Leo would know Hans Frank’s pleasures and hatreds when he saw them.
“Seek entrance to his mind through his dreams,” I said. “You are an air spirit—it should be easy to meet him in the sphere of dreams.”
“I will see if he takes baths,” Leo said, his voice soft as he spoke his thoughts aloud. “Many a man, alone and naked, has waking dreams in the tub.…”
“Now, that is good thinking,” I said. “Do you need a spell to send you along?”
“No, Mama. Your fervent desire is spell enough. If you could … well, say a little prayer for me?”
I smiled. I was no Yankel and did not have the power to raise blue fire with the force of my calling to God. But the simplest prayers are often the strongest; I asked the Almighty to watch over Leo and bless his ways.
“Go in peace, little imp,” I said. “Watch out for sorcerers’ wards, werewolves, and the valkyrie.”

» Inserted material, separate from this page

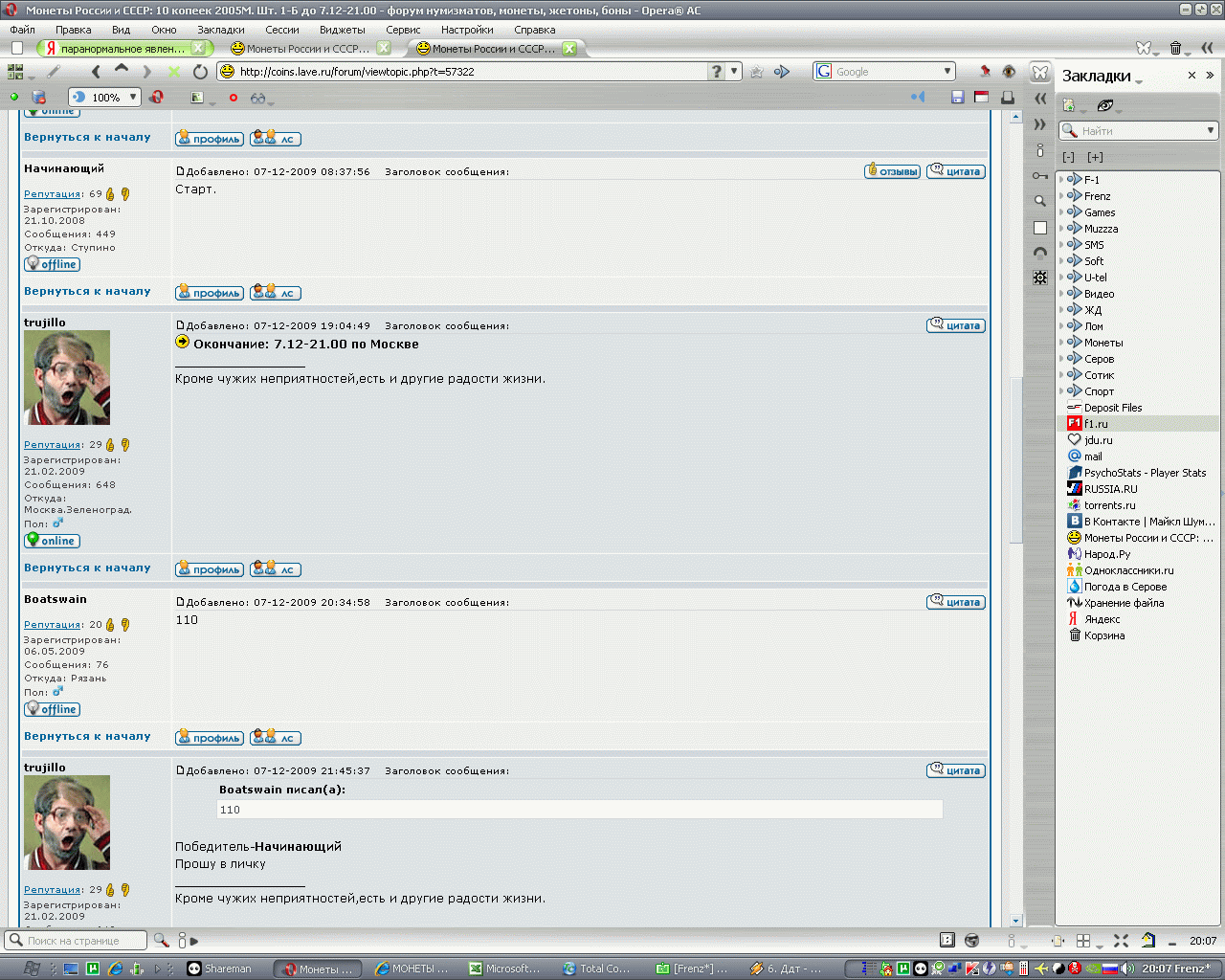This screenshot has width=1225, height=980.
Task: Expand the Google search engine dropdown
Action: click(947, 71)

He shrugged, winked at me, and shot into the sky. He quickly disappeared, like a star falling upward. It was going to be a long night, waiting for him.
* * *
And yet I did not have to wait long. I had taken the first watch and he surprised me by landing on the ground in front of me. “Oh, Mama, is he a nasty one,” he trilled, without bothering to say hello.

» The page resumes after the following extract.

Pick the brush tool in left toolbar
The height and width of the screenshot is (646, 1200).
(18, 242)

Raziel was standing watch, too. I was glad it was not a Hashomer who stood with me, for I knew how deeply Leopold’s sudden appearance would disturb most of them. “Hello, Leo,” I said, my voice kept to a low whisper. “Tell it.”
“He is a brutish bastard, and his wife is even worse. She has already come in and has announced to everyone that she is the queen of Poland. He hates her, all right, but he hates the Poles and Jews even worse.”
“Well, he’s a good Nazi,” I said. “That’s what he’s supposed to do.”
“He enjoys it though,” Leo said, crouching at my feet like a little hairless lion, a naked tailless cat with a bristly mustache. “So: hates wife, Jews, Poles, and Police Chief Krueger, whoever that is.”